Problem to work on: Hunt through the entries for the word "Given" and copy each line in which it appears.

Entries shown:
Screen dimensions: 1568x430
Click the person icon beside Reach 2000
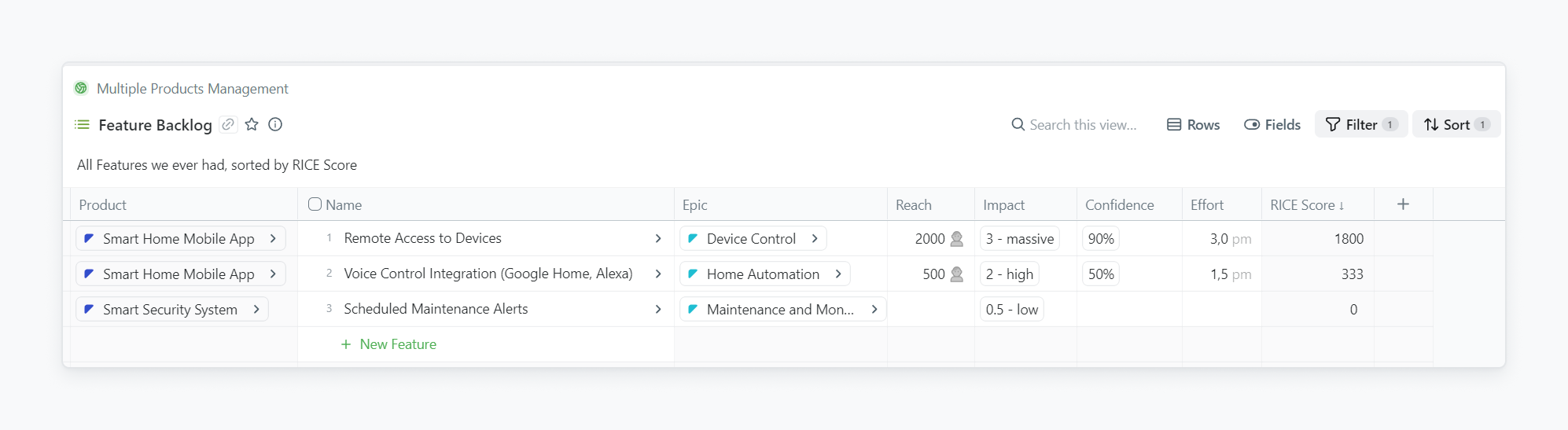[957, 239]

--

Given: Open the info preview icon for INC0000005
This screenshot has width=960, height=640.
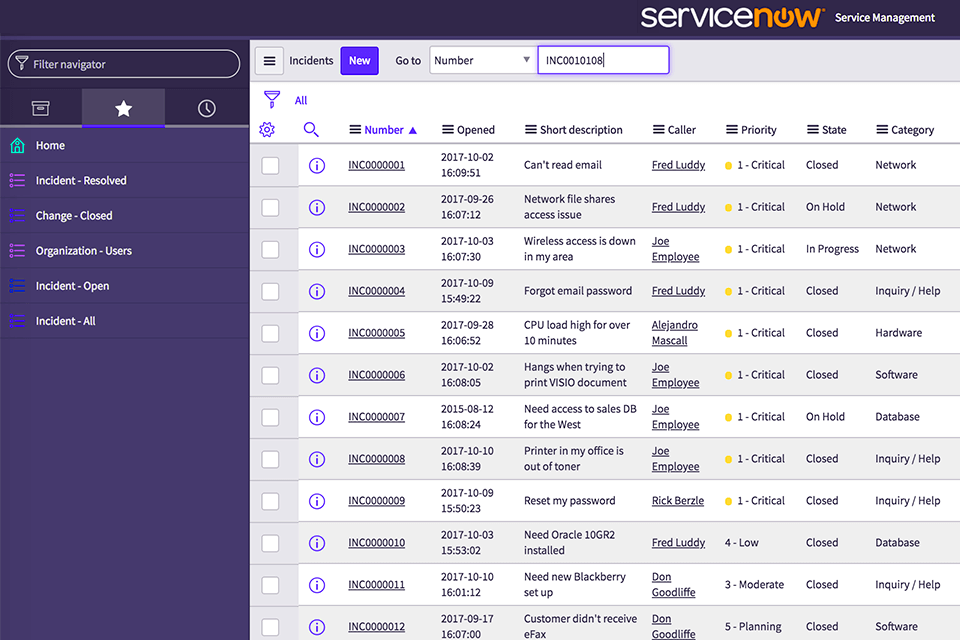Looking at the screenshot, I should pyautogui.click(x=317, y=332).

--

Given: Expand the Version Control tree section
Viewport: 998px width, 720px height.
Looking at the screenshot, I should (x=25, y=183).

Output of the exercise:
Given: Open the info preview icon for INC0000005
Given: Expand the Version Control tree section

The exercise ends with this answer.